Actually, --- I AM CANADIAN ---- !!!!

So we use a MIX of U.S. and British English.

In terms of image resolution and burst rates, 20 fps Live View on the R5 is nothing to laugh at and if you need a HIGHER BURST RATE, the video capture option will be either at DCI 8K 8192 x 4320 pixels (35.38 megapixels) or UHDTV 7680 by 4320 pixels (33.17 megapixels), so it's basically a VIRTUAL BURST RATE of 30 fps and ANY magazine editor WILL ACCEPT a 35.38 megapixel or a 33.17 megapixel video frame grab as an "Action/Sports Still Photo" !!!
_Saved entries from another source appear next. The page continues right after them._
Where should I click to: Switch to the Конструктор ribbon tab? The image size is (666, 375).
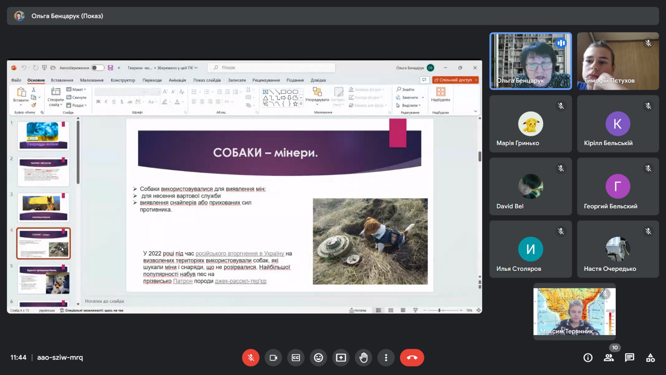[123, 80]
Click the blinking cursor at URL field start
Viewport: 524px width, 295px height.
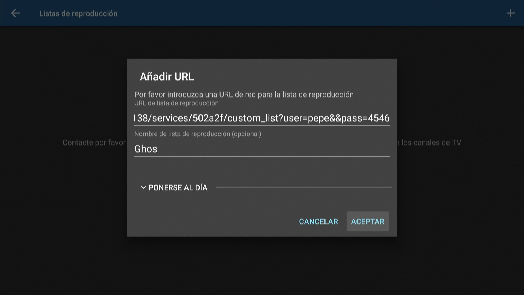pos(135,118)

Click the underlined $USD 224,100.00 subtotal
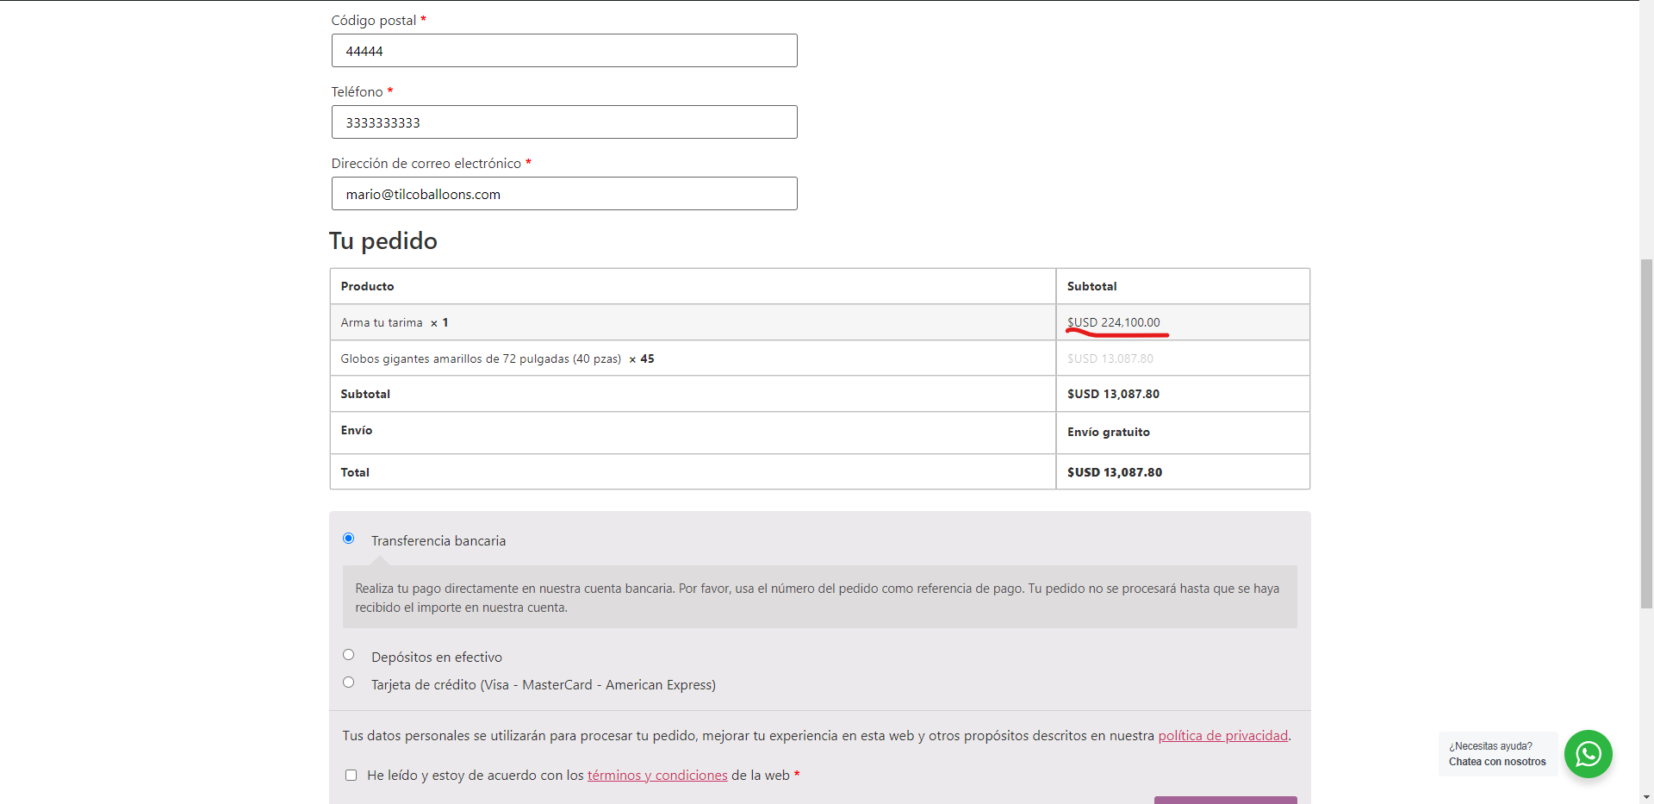(1113, 322)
I've done it MANY TIMES with the Global shutter Canon C700 Global Shutter Cinema Camera using 60 fps 4096 by 2160 (8.8 megapixels) video frame grabs for my sports/action imagery. I am fairly sure YOU have probably seen some of my 8 megapixel frame grabs for my F1, Skiing, Soccer (Football) photos in certain European mags and newspapers (mostly in Germany, Italy and Netherlands with some UK). They tend to use them mostly for online use (i.e. DW.de & DW.com) BUT i've seen a few of my frame grabs in print. I usually cover North America BUT I've done onsite Euro too.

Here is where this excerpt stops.